GIVEN TASK:
Gather every line of the items below that contains the word "Switch", and copy each such line in full.

SOURCE MATERIAL:
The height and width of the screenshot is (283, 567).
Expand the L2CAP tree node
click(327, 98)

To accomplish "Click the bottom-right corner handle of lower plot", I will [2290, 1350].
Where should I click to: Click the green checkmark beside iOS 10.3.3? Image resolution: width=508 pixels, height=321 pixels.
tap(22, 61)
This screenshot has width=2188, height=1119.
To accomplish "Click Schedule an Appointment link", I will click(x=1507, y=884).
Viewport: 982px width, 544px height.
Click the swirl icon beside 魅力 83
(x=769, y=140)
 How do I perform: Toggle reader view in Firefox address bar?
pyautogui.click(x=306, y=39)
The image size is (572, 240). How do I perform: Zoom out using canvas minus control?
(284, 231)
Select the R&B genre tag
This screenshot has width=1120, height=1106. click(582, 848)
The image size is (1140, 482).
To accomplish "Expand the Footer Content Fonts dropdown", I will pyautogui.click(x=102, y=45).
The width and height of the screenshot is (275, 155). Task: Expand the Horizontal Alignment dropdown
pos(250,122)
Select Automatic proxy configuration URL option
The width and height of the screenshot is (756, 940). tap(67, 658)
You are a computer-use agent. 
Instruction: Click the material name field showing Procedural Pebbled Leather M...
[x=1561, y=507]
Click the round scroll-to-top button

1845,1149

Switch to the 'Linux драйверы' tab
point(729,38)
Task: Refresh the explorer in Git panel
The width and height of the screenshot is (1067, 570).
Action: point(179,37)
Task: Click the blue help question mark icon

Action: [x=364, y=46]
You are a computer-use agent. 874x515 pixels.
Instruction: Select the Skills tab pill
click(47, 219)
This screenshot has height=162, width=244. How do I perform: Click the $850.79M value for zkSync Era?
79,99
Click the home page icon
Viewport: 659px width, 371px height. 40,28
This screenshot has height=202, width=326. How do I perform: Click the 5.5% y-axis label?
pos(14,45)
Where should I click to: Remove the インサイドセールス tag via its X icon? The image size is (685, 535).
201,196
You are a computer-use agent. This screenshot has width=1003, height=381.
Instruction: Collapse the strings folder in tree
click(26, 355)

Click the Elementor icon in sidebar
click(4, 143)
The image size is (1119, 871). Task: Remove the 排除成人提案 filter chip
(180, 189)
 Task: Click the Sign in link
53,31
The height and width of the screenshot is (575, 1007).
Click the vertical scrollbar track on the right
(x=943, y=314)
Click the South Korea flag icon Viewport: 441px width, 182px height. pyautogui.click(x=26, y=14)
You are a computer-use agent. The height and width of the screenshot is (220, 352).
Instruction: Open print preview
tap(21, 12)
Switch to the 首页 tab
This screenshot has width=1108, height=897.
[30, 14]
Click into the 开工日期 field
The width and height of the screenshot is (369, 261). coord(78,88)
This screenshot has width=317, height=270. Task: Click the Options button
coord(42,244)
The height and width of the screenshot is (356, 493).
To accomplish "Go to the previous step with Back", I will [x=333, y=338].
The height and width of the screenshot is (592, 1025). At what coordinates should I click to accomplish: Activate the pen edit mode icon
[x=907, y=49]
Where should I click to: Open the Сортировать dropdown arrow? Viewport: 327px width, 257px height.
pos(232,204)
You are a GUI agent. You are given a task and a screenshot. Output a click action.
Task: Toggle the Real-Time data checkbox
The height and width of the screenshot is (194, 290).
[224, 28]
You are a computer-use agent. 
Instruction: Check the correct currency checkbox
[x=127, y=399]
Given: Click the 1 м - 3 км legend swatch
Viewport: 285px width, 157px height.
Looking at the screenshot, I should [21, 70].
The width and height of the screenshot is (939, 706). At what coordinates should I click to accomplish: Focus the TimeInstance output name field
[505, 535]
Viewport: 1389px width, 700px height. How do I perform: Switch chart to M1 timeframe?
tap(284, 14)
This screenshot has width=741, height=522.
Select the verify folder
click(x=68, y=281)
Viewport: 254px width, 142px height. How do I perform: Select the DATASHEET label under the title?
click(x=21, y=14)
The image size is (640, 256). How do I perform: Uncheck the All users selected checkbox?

FINISHED ANSWER:
Switch to the 'Linux драйверы' tab
Switch to the 首页 tab
Viewport: 1389px width, 700px height. How do I perform: Switch chart to M1 timeframe?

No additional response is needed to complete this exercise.